Wüst fordert Reform des Asylsystems: Sozialleistungen sollen EU-Standards folgen
Wüst fordert Reform des Asylsystems: Sozialleistungen sollen EU-Standards folgen
Nordrhein-Westfalens Ministerpräsident Hendrik Wüst hat Deutschland aufgefordert, das Asylsystem zu reformieren. Er fordert, die Sozialleistungen für Asylsuchende an die EU-Standards anzupassen. Seine Vorschläge zielen darauf ab, Missbrauch in Europa einzudämmen und gleichzeitig denen zu helfen, die tatsächlich Schutz benötigen.
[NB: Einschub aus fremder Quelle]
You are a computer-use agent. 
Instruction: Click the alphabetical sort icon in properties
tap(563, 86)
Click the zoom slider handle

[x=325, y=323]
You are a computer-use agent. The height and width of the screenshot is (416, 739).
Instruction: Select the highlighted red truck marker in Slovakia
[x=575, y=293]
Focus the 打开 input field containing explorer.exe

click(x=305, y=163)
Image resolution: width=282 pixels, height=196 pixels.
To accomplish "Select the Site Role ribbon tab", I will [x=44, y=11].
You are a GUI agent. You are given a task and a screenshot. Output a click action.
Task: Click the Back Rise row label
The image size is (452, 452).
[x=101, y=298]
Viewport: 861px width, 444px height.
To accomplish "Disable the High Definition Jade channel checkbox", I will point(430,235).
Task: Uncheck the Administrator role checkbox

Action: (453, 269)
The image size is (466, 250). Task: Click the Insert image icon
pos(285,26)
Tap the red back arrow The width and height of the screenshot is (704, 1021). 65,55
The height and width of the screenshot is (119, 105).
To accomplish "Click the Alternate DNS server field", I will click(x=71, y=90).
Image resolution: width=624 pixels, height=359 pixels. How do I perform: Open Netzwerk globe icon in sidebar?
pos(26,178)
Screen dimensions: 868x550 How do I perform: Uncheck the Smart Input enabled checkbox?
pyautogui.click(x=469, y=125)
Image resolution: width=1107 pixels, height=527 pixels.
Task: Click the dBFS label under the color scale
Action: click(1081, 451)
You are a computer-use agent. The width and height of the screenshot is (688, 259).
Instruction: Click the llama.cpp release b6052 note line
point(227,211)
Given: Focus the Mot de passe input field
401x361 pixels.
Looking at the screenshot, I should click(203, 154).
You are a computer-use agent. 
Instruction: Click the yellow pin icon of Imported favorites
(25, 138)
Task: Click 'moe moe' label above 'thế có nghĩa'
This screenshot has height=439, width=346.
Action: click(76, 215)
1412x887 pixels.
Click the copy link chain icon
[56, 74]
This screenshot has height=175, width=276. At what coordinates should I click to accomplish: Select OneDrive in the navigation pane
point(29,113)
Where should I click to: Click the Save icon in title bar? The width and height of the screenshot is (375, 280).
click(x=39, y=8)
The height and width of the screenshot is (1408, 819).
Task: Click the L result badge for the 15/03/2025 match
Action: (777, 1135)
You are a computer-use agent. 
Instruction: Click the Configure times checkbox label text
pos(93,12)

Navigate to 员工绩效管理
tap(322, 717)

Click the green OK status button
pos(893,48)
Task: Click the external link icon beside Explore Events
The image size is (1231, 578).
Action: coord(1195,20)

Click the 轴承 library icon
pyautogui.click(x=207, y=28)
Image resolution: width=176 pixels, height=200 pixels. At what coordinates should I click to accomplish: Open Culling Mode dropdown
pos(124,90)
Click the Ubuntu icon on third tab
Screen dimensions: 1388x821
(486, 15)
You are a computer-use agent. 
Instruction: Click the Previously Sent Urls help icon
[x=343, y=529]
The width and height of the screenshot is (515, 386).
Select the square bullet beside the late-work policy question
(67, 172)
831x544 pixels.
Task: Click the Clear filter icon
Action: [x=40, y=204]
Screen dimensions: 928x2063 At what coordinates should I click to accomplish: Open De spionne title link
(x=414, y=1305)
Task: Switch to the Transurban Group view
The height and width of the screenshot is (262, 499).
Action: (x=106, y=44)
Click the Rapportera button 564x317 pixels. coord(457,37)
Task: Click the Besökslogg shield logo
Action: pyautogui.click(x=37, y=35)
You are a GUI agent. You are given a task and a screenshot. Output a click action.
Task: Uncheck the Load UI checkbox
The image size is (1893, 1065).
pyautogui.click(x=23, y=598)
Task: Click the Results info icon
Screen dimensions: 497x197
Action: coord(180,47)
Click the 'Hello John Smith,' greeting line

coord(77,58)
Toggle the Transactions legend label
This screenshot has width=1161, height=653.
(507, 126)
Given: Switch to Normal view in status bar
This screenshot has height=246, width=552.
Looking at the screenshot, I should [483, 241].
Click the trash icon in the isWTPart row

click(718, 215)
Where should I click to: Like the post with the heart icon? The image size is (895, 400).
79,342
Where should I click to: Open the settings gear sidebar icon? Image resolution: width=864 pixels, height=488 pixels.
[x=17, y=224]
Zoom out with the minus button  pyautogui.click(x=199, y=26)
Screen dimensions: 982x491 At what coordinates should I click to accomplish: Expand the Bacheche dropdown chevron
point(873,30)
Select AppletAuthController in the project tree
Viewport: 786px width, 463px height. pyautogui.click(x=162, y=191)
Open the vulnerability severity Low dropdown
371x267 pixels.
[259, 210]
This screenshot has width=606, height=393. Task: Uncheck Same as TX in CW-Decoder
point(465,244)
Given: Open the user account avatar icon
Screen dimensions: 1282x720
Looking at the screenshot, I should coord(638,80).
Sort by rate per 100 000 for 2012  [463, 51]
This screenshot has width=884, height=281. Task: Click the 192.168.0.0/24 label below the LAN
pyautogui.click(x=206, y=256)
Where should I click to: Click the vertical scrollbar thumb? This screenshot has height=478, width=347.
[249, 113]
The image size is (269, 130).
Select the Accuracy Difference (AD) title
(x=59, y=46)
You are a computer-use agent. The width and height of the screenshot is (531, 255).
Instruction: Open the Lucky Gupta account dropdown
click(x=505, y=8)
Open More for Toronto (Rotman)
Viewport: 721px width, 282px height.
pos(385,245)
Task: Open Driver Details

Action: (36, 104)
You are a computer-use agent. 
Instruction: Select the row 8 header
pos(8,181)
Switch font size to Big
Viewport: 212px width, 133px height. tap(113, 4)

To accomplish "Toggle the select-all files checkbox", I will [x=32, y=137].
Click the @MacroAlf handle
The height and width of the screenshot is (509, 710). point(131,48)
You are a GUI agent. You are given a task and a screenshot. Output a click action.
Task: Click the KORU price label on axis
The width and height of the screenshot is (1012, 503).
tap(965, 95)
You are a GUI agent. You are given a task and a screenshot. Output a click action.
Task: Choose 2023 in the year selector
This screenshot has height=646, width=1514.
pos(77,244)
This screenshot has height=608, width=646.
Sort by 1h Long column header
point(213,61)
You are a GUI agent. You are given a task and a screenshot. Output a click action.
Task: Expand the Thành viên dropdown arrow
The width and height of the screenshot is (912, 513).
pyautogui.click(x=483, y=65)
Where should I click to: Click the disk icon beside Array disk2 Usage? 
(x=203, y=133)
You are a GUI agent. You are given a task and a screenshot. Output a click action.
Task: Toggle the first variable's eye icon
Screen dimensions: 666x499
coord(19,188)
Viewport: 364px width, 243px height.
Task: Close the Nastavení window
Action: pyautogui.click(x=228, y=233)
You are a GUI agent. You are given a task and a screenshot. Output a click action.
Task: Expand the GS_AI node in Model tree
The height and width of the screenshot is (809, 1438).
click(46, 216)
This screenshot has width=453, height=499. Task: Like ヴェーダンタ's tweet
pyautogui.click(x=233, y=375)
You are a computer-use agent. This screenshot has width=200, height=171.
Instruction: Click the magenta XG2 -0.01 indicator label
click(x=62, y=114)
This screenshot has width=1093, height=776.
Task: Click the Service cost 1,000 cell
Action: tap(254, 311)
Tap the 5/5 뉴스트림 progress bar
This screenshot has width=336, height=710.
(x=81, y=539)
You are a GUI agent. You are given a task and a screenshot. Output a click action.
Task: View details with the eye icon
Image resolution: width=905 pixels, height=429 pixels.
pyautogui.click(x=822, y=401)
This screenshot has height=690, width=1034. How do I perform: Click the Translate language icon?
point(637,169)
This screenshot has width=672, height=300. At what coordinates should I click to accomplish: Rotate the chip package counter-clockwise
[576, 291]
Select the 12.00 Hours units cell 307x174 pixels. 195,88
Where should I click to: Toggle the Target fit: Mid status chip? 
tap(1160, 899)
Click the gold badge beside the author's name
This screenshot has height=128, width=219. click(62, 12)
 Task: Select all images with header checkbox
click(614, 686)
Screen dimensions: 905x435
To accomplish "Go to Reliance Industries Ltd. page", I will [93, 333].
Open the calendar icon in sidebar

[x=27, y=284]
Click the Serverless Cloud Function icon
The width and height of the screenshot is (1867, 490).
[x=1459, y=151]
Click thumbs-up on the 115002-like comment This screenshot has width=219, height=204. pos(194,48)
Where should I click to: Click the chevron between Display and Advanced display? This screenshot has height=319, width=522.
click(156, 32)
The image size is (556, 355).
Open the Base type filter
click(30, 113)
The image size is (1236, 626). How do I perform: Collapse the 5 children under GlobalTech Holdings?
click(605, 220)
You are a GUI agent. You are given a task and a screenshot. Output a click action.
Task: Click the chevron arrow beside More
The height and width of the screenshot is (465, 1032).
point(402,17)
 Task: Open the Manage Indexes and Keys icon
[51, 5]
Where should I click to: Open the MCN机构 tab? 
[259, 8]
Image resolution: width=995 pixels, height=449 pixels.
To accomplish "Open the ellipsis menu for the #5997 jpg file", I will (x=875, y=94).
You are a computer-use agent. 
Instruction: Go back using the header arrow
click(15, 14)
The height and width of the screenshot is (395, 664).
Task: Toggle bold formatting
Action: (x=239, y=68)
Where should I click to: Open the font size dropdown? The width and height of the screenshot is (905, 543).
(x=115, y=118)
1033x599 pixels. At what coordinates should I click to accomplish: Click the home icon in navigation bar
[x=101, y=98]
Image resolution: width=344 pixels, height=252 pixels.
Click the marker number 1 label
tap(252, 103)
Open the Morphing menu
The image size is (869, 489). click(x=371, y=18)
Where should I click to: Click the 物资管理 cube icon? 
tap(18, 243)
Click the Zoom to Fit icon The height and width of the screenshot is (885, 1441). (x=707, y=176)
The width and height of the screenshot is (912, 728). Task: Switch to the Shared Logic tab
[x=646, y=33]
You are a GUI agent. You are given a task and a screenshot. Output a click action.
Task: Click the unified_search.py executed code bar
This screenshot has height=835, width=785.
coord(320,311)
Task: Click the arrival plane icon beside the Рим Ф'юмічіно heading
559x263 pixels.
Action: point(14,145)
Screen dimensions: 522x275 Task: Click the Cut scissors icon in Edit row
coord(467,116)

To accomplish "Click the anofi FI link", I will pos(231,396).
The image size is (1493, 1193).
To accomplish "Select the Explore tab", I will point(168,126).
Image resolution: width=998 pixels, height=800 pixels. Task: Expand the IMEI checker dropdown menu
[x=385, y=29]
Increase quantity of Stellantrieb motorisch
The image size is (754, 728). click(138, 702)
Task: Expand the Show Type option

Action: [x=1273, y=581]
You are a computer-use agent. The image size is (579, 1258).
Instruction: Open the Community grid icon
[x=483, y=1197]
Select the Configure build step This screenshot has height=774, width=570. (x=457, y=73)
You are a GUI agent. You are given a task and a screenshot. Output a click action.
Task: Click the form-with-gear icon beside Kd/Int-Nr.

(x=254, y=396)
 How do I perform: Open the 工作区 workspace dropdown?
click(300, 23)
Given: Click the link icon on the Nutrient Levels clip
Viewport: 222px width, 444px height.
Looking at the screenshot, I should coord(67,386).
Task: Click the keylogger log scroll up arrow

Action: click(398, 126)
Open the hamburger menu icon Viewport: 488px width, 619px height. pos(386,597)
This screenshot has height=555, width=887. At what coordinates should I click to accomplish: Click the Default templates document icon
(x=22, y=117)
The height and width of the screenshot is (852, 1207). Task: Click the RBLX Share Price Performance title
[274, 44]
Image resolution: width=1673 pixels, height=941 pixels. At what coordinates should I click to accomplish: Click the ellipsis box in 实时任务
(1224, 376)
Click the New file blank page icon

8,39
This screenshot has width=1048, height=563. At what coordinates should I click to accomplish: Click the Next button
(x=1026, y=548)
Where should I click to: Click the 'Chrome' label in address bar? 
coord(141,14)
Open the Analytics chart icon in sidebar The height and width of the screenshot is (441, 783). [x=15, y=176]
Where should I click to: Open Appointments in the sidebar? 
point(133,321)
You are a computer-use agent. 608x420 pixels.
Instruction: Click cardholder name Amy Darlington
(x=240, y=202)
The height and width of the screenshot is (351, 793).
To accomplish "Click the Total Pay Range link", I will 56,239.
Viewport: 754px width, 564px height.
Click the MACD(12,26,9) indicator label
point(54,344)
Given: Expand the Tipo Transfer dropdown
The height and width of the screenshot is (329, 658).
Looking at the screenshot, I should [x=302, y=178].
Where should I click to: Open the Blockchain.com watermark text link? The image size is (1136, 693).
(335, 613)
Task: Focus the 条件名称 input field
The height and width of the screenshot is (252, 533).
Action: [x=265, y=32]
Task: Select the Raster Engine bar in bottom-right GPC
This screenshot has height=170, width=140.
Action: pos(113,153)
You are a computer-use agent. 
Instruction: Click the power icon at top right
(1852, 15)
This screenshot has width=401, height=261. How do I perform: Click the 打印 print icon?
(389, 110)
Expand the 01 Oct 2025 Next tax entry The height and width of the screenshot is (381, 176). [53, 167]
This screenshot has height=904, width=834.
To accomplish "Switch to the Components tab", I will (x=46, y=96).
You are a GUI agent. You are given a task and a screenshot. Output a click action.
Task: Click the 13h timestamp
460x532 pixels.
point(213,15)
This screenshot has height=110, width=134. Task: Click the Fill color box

Wüsts Appell erfolgt zu einem Zeitpunkt, an dem sein Bundesland ein Zahlkartensystem für Asylbewerber einführt. Das neue Modell ersetzt Bargeldzahlungen und verringert so die Möglichkeiten für Leistungsmissbrauch. Behörden vertreten die Auffassung, dass das System dadurch gerechter und sicherer wird.
Der CDU-Politiker hat zudem auf die im europäischen Vergleich hohen Sozialleistungen für Asylsuchende in Deutschland hingewiesen. Er plädiert dafür, diese an das Niveau anderer EU-Länder anzupassen. Nach Ansicht Wüsts würde eine Angleichung an die europäischen Standards zu einem ausgewogeneren System führen.
Unterdessen liefert das Bundesamt für Migration und Flüchtlinge (BAMF) in seinen aktuellen Daten keine genauen Zahlen zu anerkannten Asylbewerbern aus Bosnien, die 2023 in Europa lebten. Dieser Mangel an detaillierten Statistiken befeuert die Diskussion darüber, wie Ressourcen verteilt werden.
Wüsts Reformvorschläge konzentrieren sich auf strengere Kontrollen und darauf, dass Unterstützung nur denen zukommt, die tatsächlich anspruchsberechtigt sind. Das Zahlkartensystem in Nordrhein-Westfalen markiert einen Wandel in der Verteilung von Sozialleistungen. Würden die Änderungen bundesweit übernommen, könnten sie die deutsche Herangehensweise an die Versorgung von Asylsuchenden in Europa grundlegend verändern.